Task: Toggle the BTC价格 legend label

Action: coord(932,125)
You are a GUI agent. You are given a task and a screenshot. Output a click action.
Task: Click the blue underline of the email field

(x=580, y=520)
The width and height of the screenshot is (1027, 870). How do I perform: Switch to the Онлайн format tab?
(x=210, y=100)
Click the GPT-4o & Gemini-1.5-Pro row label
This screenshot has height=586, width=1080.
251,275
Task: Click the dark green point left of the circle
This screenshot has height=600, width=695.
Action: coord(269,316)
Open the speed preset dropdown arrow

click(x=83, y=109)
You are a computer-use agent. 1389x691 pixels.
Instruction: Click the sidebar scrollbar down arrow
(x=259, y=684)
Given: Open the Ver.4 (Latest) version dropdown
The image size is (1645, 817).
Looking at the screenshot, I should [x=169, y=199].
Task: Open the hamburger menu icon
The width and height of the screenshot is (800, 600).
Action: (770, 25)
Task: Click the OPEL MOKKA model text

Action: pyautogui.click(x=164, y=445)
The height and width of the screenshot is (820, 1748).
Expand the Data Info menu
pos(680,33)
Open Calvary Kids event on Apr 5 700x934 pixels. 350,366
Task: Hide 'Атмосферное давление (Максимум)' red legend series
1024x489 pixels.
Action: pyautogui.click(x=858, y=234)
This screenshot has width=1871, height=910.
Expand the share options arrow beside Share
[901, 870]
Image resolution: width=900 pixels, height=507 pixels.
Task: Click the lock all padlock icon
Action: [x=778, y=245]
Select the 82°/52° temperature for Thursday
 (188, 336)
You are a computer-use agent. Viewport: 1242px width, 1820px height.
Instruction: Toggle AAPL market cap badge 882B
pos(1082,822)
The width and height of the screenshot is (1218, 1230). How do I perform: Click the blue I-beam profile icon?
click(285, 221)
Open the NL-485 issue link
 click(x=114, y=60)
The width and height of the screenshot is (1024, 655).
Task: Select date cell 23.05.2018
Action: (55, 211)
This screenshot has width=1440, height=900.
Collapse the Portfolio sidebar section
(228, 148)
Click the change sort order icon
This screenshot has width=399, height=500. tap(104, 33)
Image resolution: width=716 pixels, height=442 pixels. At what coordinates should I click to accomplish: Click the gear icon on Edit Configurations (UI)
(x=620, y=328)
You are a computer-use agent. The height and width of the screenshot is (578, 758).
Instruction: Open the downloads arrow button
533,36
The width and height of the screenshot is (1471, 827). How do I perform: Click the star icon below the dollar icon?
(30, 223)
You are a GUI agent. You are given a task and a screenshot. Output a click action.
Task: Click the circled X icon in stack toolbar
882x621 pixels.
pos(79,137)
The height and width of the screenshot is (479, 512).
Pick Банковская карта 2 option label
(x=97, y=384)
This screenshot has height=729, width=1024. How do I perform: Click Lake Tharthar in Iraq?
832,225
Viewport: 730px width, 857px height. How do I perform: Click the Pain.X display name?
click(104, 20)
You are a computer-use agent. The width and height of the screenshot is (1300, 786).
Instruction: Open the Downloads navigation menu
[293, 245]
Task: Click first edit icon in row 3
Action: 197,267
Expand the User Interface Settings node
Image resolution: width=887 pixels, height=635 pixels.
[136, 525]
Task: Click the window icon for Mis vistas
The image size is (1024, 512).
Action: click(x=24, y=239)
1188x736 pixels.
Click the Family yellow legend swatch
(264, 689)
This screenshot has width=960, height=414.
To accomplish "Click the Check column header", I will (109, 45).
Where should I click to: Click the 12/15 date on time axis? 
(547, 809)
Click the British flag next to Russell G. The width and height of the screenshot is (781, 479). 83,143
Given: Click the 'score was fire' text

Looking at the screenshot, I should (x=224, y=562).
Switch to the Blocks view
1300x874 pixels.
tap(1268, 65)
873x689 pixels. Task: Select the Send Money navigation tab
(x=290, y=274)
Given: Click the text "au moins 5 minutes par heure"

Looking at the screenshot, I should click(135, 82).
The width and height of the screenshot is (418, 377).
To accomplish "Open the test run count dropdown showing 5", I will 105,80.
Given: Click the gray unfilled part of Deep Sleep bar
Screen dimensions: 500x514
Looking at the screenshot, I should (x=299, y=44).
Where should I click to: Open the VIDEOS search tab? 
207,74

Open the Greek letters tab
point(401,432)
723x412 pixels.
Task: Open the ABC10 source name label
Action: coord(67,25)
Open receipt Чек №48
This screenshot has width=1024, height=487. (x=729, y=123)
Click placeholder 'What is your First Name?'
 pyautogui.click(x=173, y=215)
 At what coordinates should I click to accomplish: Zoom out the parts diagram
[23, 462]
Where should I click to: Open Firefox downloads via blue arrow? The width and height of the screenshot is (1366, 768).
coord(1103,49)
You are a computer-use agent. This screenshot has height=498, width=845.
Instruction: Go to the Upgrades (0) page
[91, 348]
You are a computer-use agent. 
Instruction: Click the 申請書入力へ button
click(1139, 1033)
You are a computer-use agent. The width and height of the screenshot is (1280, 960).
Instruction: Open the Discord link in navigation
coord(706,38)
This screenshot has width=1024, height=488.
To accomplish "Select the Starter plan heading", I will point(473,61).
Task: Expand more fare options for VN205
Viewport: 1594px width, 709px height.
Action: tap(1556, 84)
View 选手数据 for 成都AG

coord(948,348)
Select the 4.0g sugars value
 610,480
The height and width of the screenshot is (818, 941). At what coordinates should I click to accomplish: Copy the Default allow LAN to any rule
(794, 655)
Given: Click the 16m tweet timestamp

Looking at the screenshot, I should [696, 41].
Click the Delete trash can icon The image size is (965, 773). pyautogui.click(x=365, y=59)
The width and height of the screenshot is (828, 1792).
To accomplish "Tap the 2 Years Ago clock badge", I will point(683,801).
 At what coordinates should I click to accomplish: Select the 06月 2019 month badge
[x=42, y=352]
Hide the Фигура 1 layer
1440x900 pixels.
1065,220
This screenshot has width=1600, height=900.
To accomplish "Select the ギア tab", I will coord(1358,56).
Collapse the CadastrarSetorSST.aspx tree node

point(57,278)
· · ·
Would it be possible to reproduce all the entries exactly as they appear above?

### Written response:
Task: Toggle the BTC价格 legend label

Action: coord(932,125)
You are a GUI agent. You are given a task and a screenshot. Output a click action.
Task: Click the blue underline of the email field

(x=580, y=520)
The width and height of the screenshot is (1027, 870). How do I perform: Switch to the Онлайн format tab?
(x=210, y=100)
Click the GPT-4o & Gemini-1.5-Pro row label
This screenshot has height=586, width=1080.
251,275
Task: Click the dark green point left of the circle
This screenshot has height=600, width=695.
Action: coord(269,316)
Open the speed preset dropdown arrow

click(x=83, y=109)
You are a computer-use agent. 1389x691 pixels.
Instruction: Click the sidebar scrollbar down arrow
(x=259, y=684)
Given: Open the Ver.4 (Latest) version dropdown
The image size is (1645, 817).
Looking at the screenshot, I should [x=169, y=199].
Task: Open the hamburger menu icon
The width and height of the screenshot is (800, 600).
Action: (770, 25)
Task: Click the OPEL MOKKA model text

Action: pyautogui.click(x=164, y=445)
The height and width of the screenshot is (820, 1748).
Expand the Data Info menu
pos(680,33)
Open Calvary Kids event on Apr 5 700x934 pixels. 350,366
Task: Hide 'Атмосферное давление (Максимум)' red legend series
1024x489 pixels.
Action: pyautogui.click(x=858, y=234)
This screenshot has width=1871, height=910.
Expand the share options arrow beside Share
[901, 870]
Image resolution: width=900 pixels, height=507 pixels.
Task: Click the lock all padlock icon
Action: [x=778, y=245]
Select the 82°/52° temperature for Thursday
 (188, 336)
You are a computer-use agent. Viewport: 1242px width, 1820px height.
Instruction: Toggle AAPL market cap badge 882B
pos(1082,822)
The width and height of the screenshot is (1218, 1230). How do I perform: Click the blue I-beam profile icon?
click(285, 221)
Open the NL-485 issue link
 click(x=114, y=60)
The width and height of the screenshot is (1024, 655).
Task: Select date cell 23.05.2018
Action: (55, 211)
This screenshot has width=1440, height=900.
Collapse the Portfolio sidebar section
(228, 148)
Click the change sort order icon
This screenshot has width=399, height=500. tap(104, 33)
Image resolution: width=716 pixels, height=442 pixels. At what coordinates should I click to accomplish: Click the gear icon on Edit Configurations (UI)
(x=620, y=328)
You are a computer-use agent. The height and width of the screenshot is (578, 758).
Instruction: Open the downloads arrow button
533,36
The width and height of the screenshot is (1471, 827). How do I perform: Click the star icon below the dollar icon?
(30, 223)
You are a GUI agent. You are given a task and a screenshot. Output a click action.
Task: Click the circled X icon in stack toolbar
882x621 pixels.
pos(79,137)
The height and width of the screenshot is (479, 512).
Pick Банковская карта 2 option label
(x=97, y=384)
This screenshot has height=729, width=1024. How do I perform: Click Lake Tharthar in Iraq?
832,225
Viewport: 730px width, 857px height. How do I perform: Click the Pain.X display name?
click(104, 20)
You are a computer-use agent. The width and height of the screenshot is (1300, 786).
Instruction: Open the Downloads navigation menu
[293, 245]
Task: Click first edit icon in row 3
Action: 197,267
Expand the User Interface Settings node
Image resolution: width=887 pixels, height=635 pixels.
[136, 525]
Task: Click the window icon for Mis vistas
The image size is (1024, 512).
Action: click(x=24, y=239)
1188x736 pixels.
Click the Family yellow legend swatch
(264, 689)
This screenshot has width=960, height=414.
To accomplish "Click the Check column header", I will (109, 45).
Where should I click to: Click the 12/15 date on time axis? 
(547, 809)
Click the British flag next to Russell G. The width and height of the screenshot is (781, 479). 83,143
Given: Click the 'score was fire' text

Looking at the screenshot, I should (x=224, y=562).
Switch to the Blocks view
1300x874 pixels.
tap(1268, 65)
873x689 pixels. Task: Select the Send Money navigation tab
(x=290, y=274)
Given: Click the text "au moins 5 minutes par heure"

Looking at the screenshot, I should click(135, 82).
The width and height of the screenshot is (418, 377).
To accomplish "Open the test run count dropdown showing 5", I will 105,80.
Given: Click the gray unfilled part of Deep Sleep bar
Screen dimensions: 500x514
Looking at the screenshot, I should (x=299, y=44).
Where should I click to: Open the VIDEOS search tab? 
207,74

Open the Greek letters tab
point(401,432)
723x412 pixels.
Task: Open the ABC10 source name label
Action: coord(67,25)
Open receipt Чек №48
This screenshot has width=1024, height=487. (x=729, y=123)
Click placeholder 'What is your First Name?'
 pyautogui.click(x=173, y=215)
 At what coordinates should I click to accomplish: Zoom out the parts diagram
[23, 462]
Where should I click to: Open Firefox downloads via blue arrow? The width and height of the screenshot is (1366, 768).
coord(1103,49)
You are a computer-use agent. This screenshot has height=498, width=845.
Instruction: Go to the Upgrades (0) page
[91, 348]
You are a computer-use agent. 
Instruction: Click the 申請書入力へ button
click(1139, 1033)
You are a computer-use agent. The width and height of the screenshot is (1280, 960).
Instruction: Open the Discord link in navigation
coord(706,38)
This screenshot has width=1024, height=488.
To accomplish "Select the Starter plan heading", I will point(473,61).
Task: Expand more fare options for VN205
Viewport: 1594px width, 709px height.
Action: tap(1556, 84)
View 选手数据 for 成都AG

coord(948,348)
Select the 4.0g sugars value
 610,480
The height and width of the screenshot is (818, 941). At what coordinates should I click to accomplish: Copy the Default allow LAN to any rule
(794, 655)
Given: Click the 16m tweet timestamp

Looking at the screenshot, I should [696, 41].
Click the Delete trash can icon The image size is (965, 773). pyautogui.click(x=365, y=59)
The width and height of the screenshot is (828, 1792).
To accomplish "Tap the 2 Years Ago clock badge", I will point(683,801).
 At what coordinates should I click to accomplish: Select the 06月 2019 month badge
[x=42, y=352]
Hide the Фигура 1 layer
1440x900 pixels.
1065,220
This screenshot has width=1600, height=900.
To accomplish "Select the ギア tab", I will coord(1358,56).
Collapse the CadastrarSetorSST.aspx tree node

point(57,278)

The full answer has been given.